> [PROBLEM STATEMENT]: Every line in the data below from the one containing "Task: Toggle the 备注 notes pane" down to the one containing "Click the pencil icon under the time picker", both included, must be retyped exactly; no other line is to appear.

> [SUPPLIED DATA]:
==============================
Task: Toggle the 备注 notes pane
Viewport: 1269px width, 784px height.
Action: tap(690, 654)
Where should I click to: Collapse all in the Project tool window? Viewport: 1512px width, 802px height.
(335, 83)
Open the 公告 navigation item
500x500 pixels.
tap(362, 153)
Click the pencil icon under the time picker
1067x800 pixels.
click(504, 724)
==============================
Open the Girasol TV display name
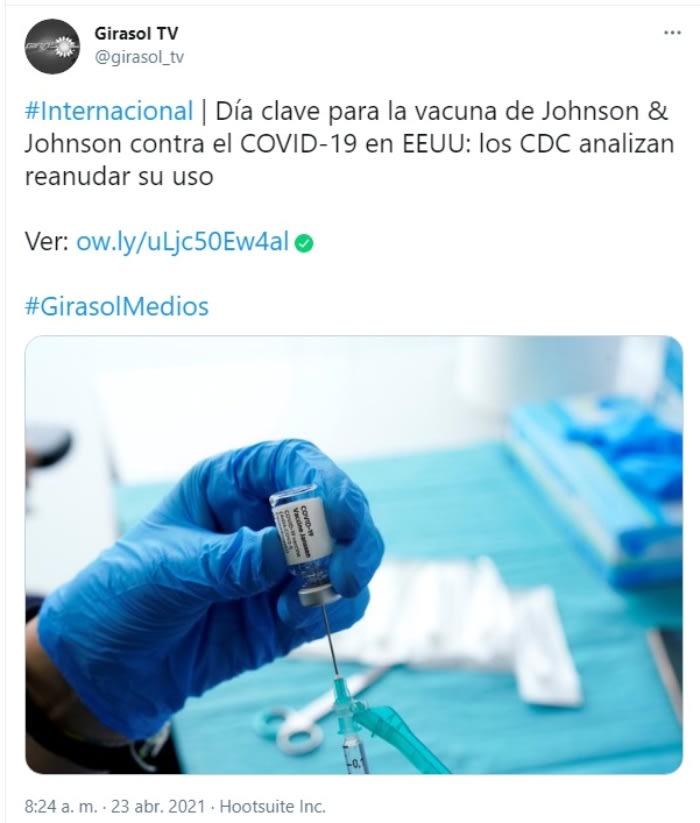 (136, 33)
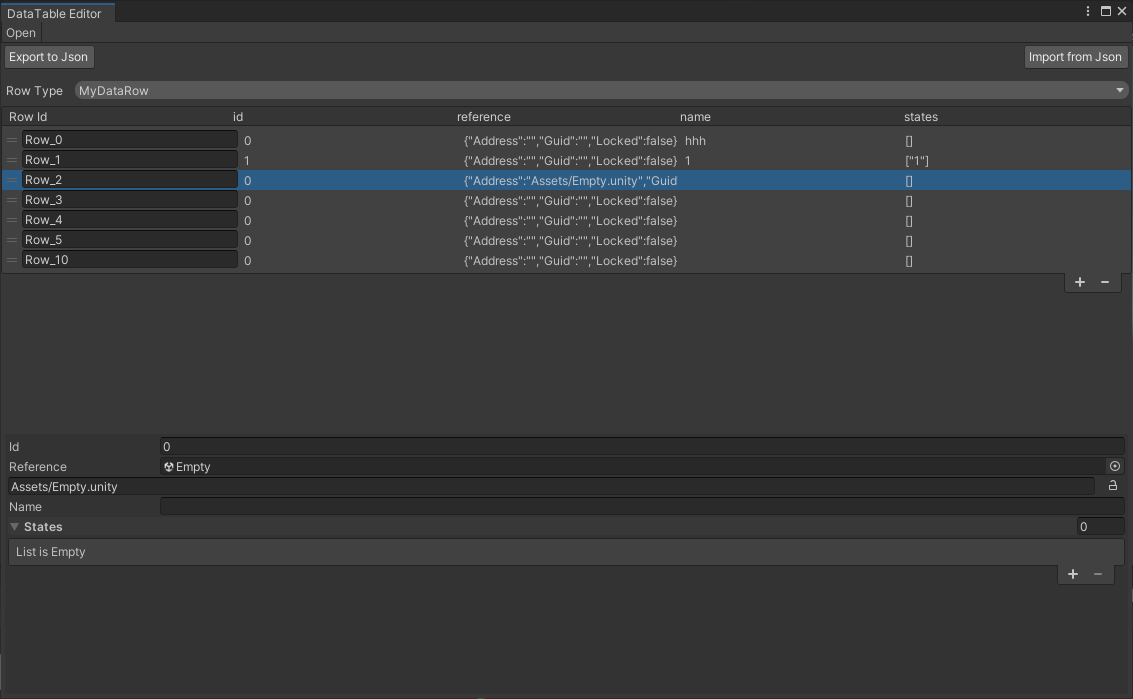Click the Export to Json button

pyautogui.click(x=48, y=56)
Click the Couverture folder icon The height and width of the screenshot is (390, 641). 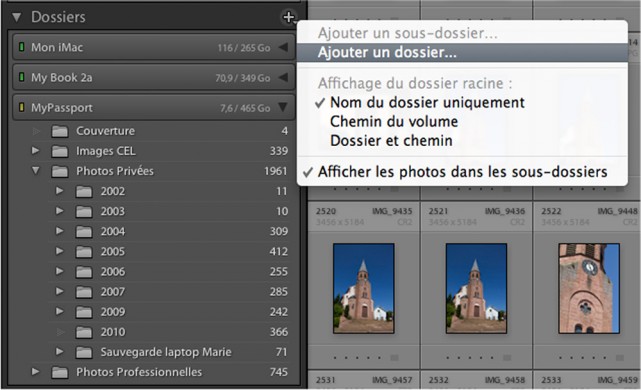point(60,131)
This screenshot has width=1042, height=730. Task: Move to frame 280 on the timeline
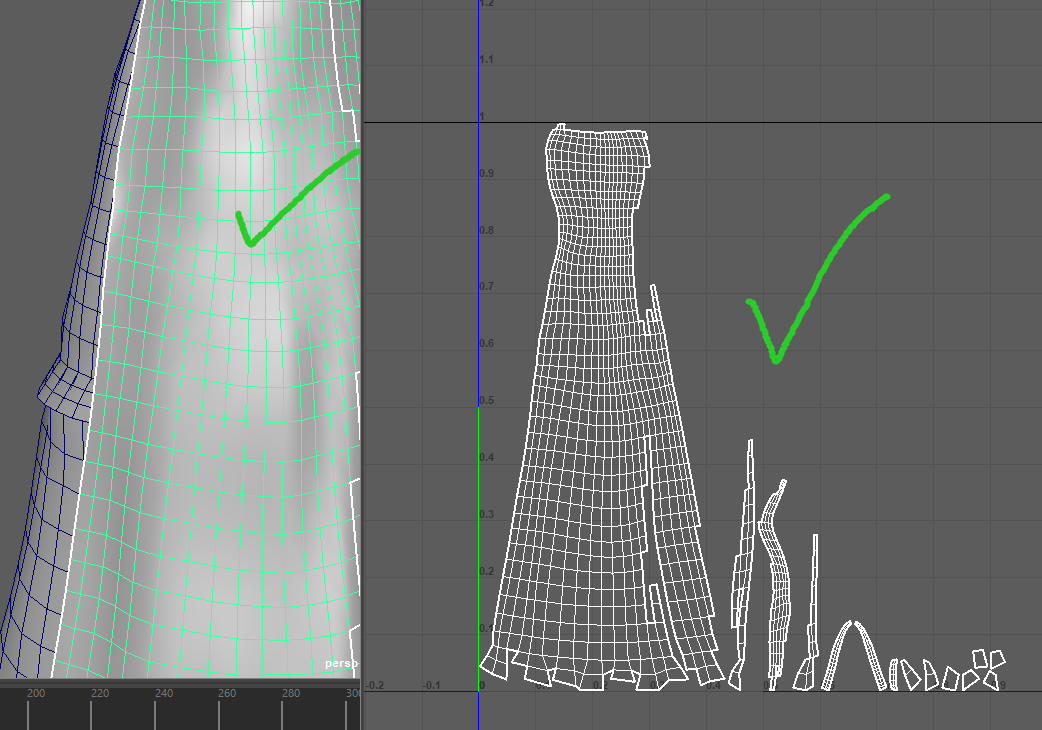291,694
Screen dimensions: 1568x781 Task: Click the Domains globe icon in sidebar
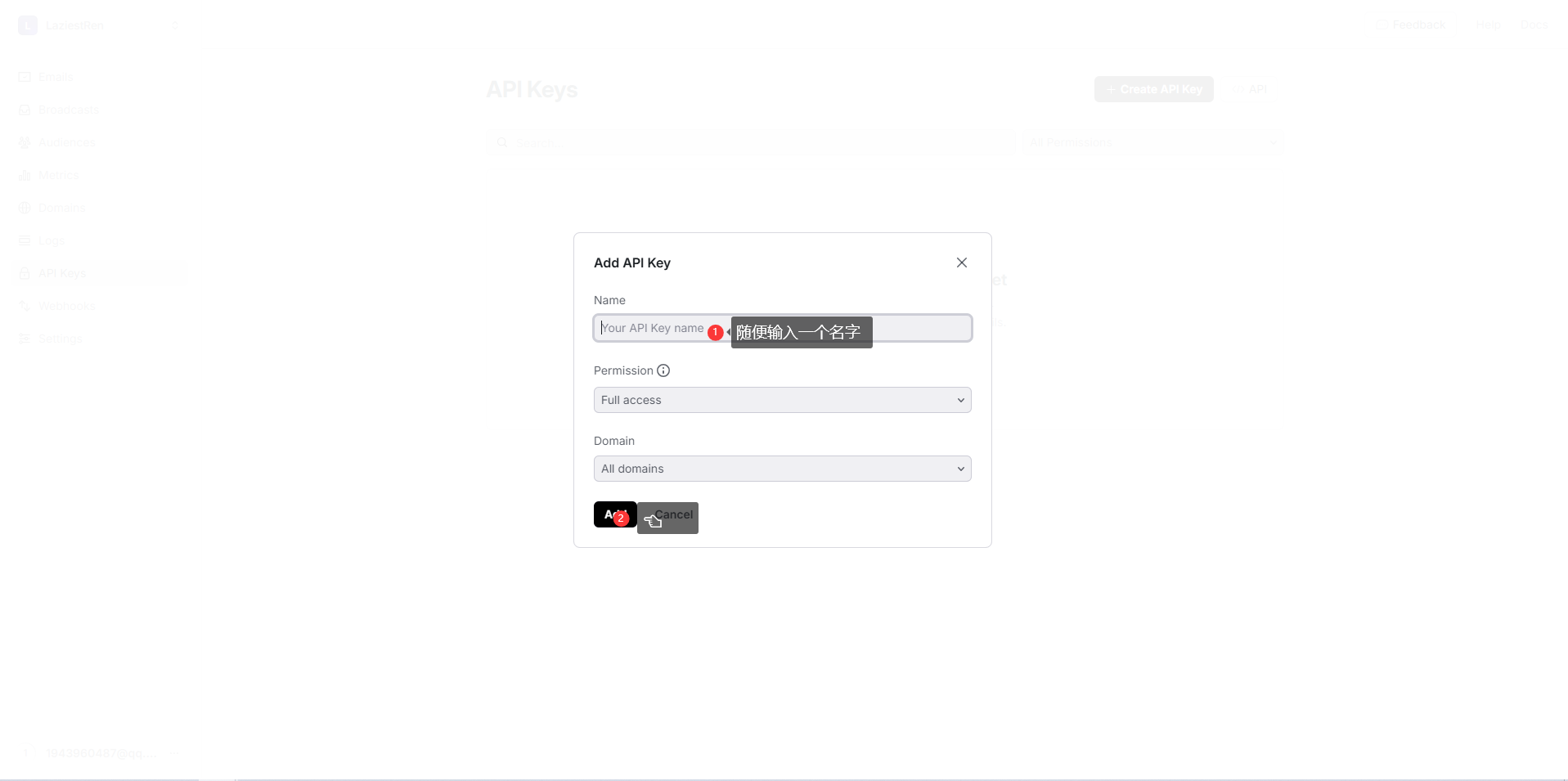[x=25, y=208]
==============================
> [RESPONSE]:
Task: Toggle the 备注 notes pane
Viewport: 1269px width, 784px height.
Action: tap(690, 654)
Where should I click to: Collapse all in the Project tool window? Viewport: 1512px width, 802px height.
(335, 83)
Open the 公告 navigation item
500x500 pixels.
tap(362, 153)
Click the pencil icon under the time picker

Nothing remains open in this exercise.